Retired Air Force Lieutenant turned home inspector Jim Belt has seen a lot in his more than 20 years of performing home inspections. His expertise as a quality control and inspection of government facilities specialist during his military career set the base for his starting his own company, St. Petersburg-based Home Belt Property Inspections. In a recent interview with Tampa Bay (Fla.) Times senior correspondent Susan Taylor Martin, Belt answered a few questions about the job.
What’s the first thing you do when you pull up at a house?
“I first generally check the water meters, especially if the house is unoccupied, to see if any water is flowing through the meter, which may indicate an underground water leak,” Belt said in the article. If it’s beneath a concrete slab, the homeowner has a major expense.
What’s the difference between the home inspection and the four-point inspection?

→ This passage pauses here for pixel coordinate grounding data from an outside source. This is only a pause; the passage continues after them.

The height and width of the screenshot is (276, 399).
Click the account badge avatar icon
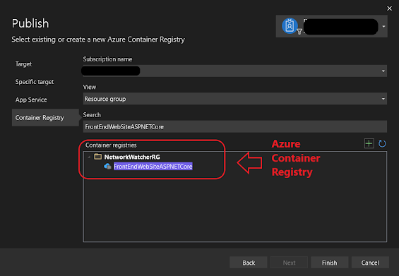click(290, 26)
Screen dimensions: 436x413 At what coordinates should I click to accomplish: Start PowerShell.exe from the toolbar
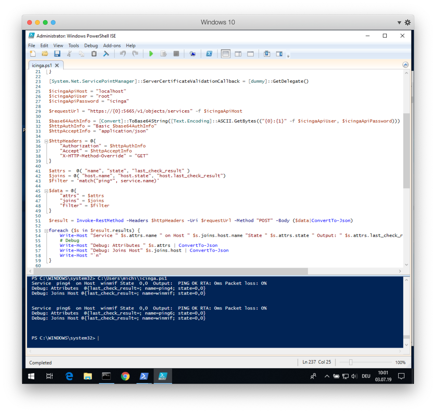point(209,54)
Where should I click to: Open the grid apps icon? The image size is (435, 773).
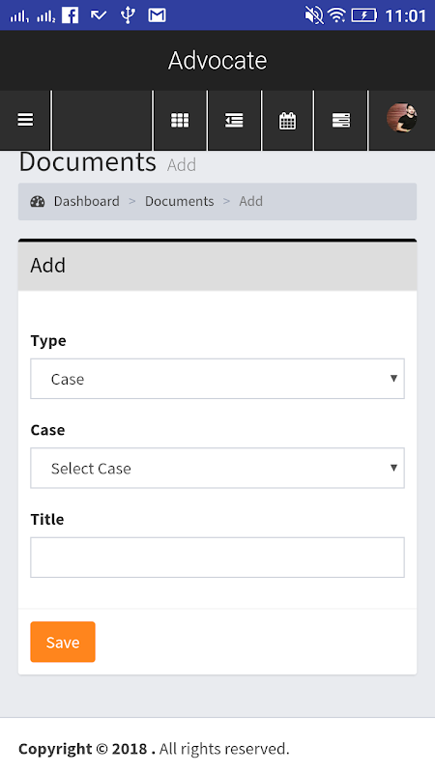(x=180, y=120)
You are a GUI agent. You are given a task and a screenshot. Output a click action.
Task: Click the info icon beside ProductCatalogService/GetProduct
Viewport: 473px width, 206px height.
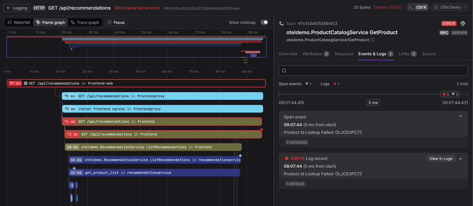372,40
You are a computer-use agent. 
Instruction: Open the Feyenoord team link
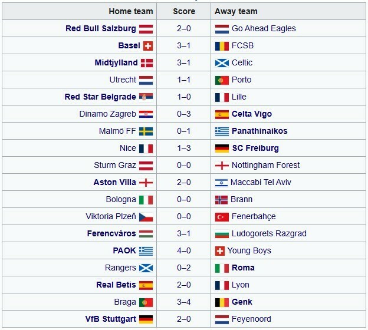click(252, 319)
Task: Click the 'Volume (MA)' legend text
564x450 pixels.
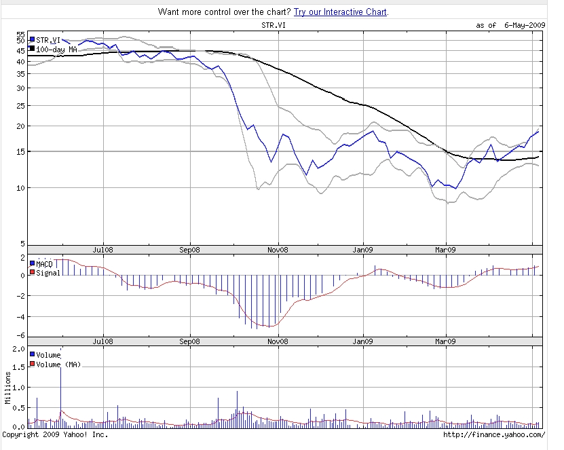Action: tap(59, 364)
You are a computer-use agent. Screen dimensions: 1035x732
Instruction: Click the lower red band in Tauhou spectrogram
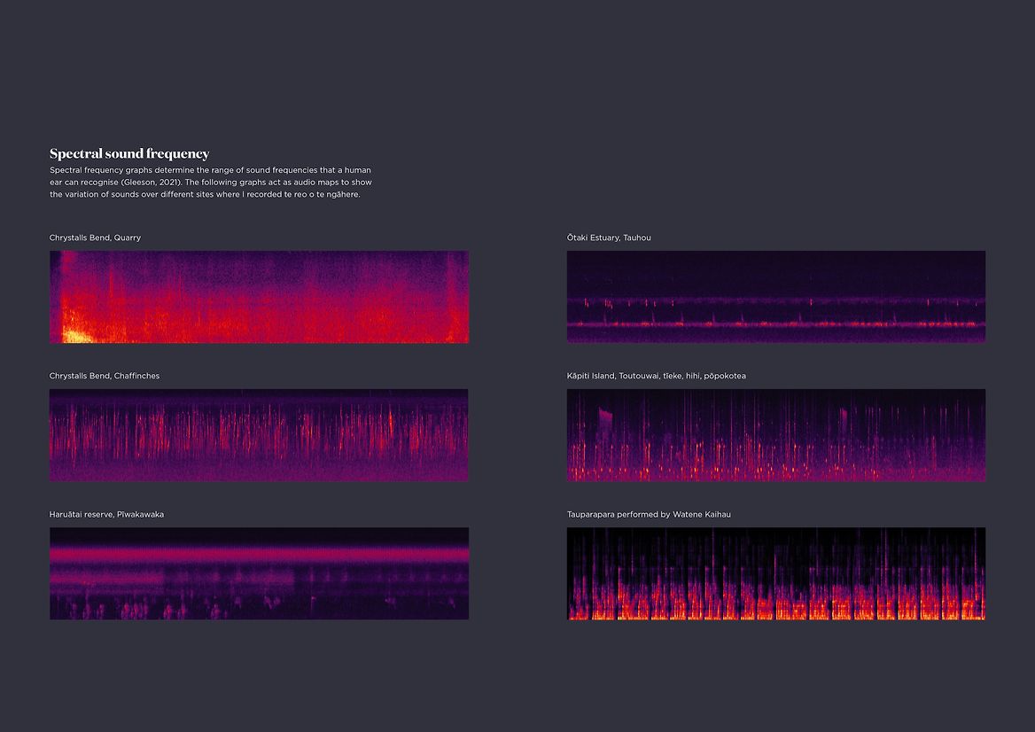[776, 324]
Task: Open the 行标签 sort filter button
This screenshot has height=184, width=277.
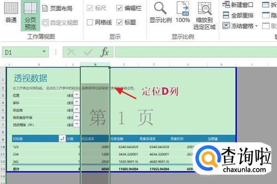Action: pos(62,139)
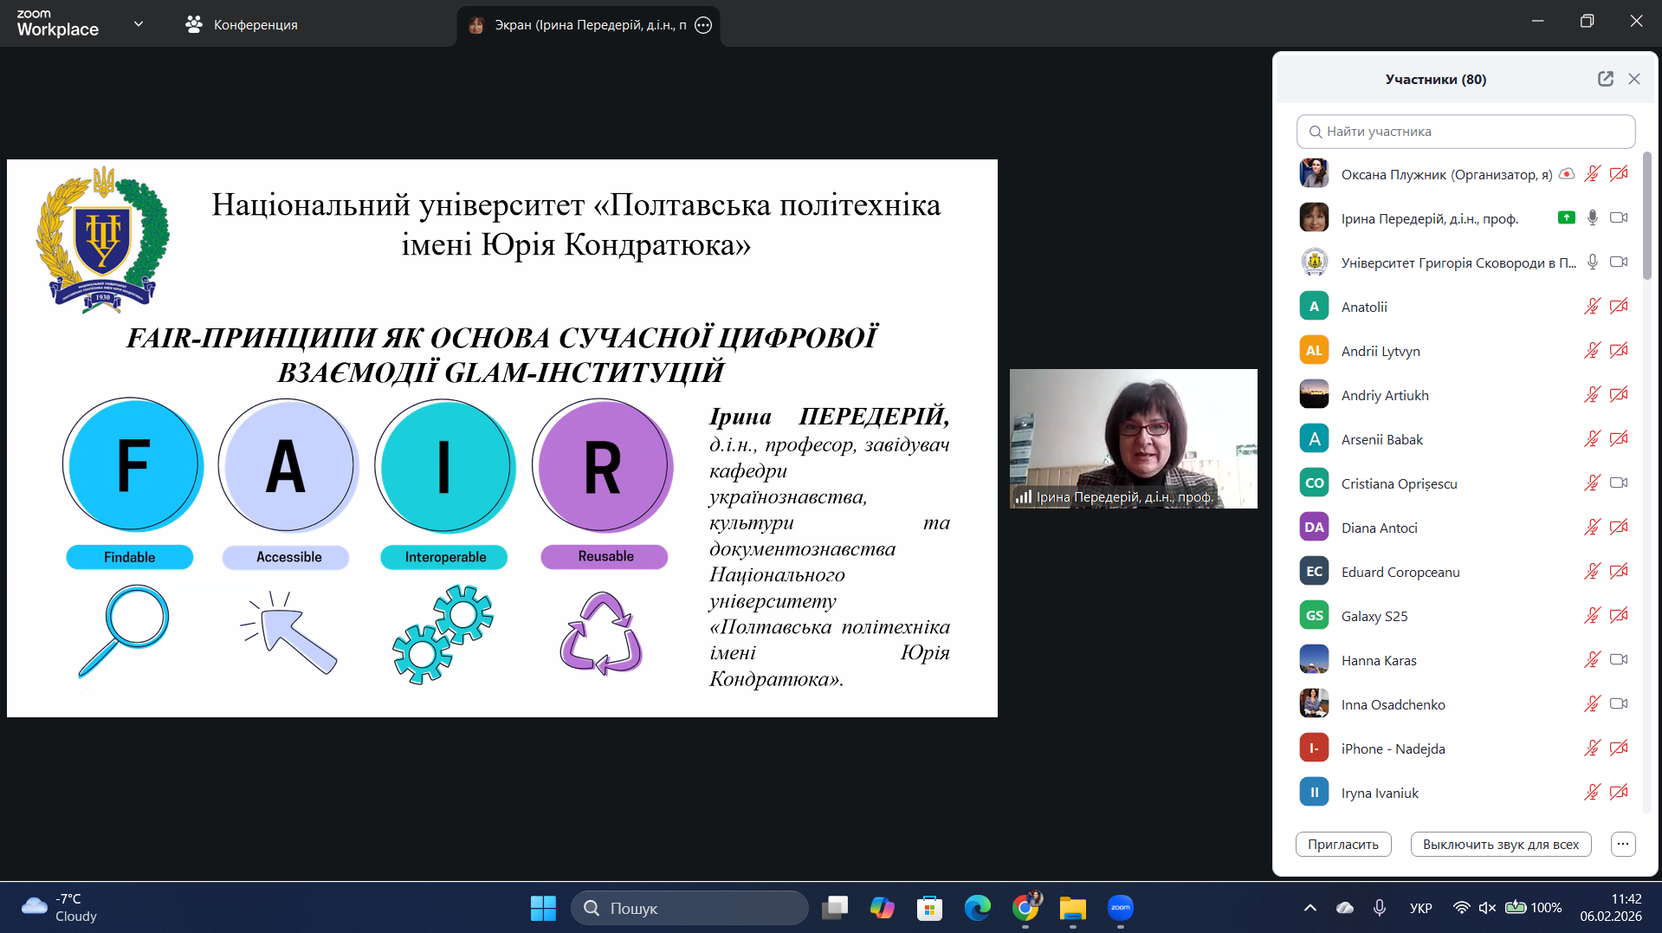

Belt performs four-point inspections that focus on four major areas — roof, plumbing, electrical and heating/air conditioning. These inspections are required by insurance companies before providing coverage on a home more than 30 years old. Insurance companies “ask questions from a different standpoint — they couldn’t care less if the A/C works because you can’t file a claim for that,” Belt said in the article. “But if condensation (from the A/C) is damaging the ceiling and walls, they’d be very interested in that.”
Besides the home inspection and four-point inspection, is there any other type of inspection?
“You don’t need it to close, but a wind mitigation inspection can save money on insurance,” Belt said in the article. “Those look at things like hurricane impact windows, hurricane clips. They usually cost about $100 to $150 and can save [the client] a substantial amount.”
Over the course of more than two decades, Belt has inspected commercial properties such as office buildings, hospitals and restaurants. With the uptick of the residential housing market, most of his time now is spent inspecting homes and condos and he shared with Martin some of things he’s found during attic inspections.
“Termites, roof leaks, damage to the rafters or trusses, rodents, just about anything. That’s some of the primary space for exposed electrical wiring,” he told Martin. “I’ve been (stung) by bees. I have pulled open the cover to the city water main and have found snakes that have just scared the bejesus out of me.”